Segment Open

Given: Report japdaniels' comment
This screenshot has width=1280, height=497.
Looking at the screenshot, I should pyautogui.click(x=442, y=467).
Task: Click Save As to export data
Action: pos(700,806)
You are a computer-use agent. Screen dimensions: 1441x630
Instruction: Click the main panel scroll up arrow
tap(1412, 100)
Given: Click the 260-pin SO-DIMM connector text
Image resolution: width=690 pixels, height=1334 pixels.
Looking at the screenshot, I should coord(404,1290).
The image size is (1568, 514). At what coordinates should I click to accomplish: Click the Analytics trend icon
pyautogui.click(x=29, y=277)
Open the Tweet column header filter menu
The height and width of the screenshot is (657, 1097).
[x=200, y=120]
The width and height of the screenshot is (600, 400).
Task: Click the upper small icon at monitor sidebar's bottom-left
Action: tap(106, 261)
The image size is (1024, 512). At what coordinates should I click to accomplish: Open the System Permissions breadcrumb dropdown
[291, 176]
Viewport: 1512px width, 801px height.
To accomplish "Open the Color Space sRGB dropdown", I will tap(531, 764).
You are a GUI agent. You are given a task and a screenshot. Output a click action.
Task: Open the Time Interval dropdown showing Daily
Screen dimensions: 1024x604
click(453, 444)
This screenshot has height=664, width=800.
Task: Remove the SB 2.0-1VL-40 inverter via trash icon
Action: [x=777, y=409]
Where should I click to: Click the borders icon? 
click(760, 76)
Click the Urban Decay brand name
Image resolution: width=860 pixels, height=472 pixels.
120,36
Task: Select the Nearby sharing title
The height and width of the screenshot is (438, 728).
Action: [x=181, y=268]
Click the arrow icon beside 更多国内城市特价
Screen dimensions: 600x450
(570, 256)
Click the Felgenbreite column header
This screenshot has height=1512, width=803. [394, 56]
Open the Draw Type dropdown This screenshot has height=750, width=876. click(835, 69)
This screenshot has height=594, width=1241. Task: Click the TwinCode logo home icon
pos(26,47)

Segment Closed

Goal of the exercise ▸ Set down each entry exactly, leaving none out.

Answer for this exercise ▸
Given: Report japdaniels' comment
This screenshot has width=1280, height=497.
Looking at the screenshot, I should pyautogui.click(x=442, y=467).
Task: Click Save As to export data
Action: pos(700,806)
You are a computer-use agent. Screen dimensions: 1441x630
Instruction: Click the main panel scroll up arrow
tap(1412, 100)
Given: Click the 260-pin SO-DIMM connector text
Image resolution: width=690 pixels, height=1334 pixels.
Looking at the screenshot, I should coord(404,1290).
The image size is (1568, 514). At what coordinates should I click to accomplish: Click the Analytics trend icon
pyautogui.click(x=29, y=277)
Open the Tweet column header filter menu
The height and width of the screenshot is (657, 1097).
[x=200, y=120]
The width and height of the screenshot is (600, 400).
Task: Click the upper small icon at monitor sidebar's bottom-left
Action: tap(106, 261)
The image size is (1024, 512). At what coordinates should I click to accomplish: Open the System Permissions breadcrumb dropdown
[291, 176]
Viewport: 1512px width, 801px height.
To accomplish "Open the Color Space sRGB dropdown", I will tap(531, 764).
You are a GUI agent. You are given a task and a screenshot. Output a click action.
Task: Open the Time Interval dropdown showing Daily
Screen dimensions: 1024x604
click(453, 444)
This screenshot has height=664, width=800.
Task: Remove the SB 2.0-1VL-40 inverter via trash icon
Action: [x=777, y=409]
Where should I click to: Click the borders icon? 
click(760, 76)
Click the Urban Decay brand name
Image resolution: width=860 pixels, height=472 pixels.
120,36
Task: Select the Nearby sharing title
The height and width of the screenshot is (438, 728).
Action: [x=181, y=268]
Click the arrow icon beside 更多国内城市特价
Screen dimensions: 600x450
(570, 256)
Click the Felgenbreite column header
This screenshot has height=1512, width=803. [394, 56]
Open the Draw Type dropdown This screenshot has height=750, width=876. click(835, 69)
This screenshot has height=594, width=1241. Task: Click the TwinCode logo home icon
pos(26,47)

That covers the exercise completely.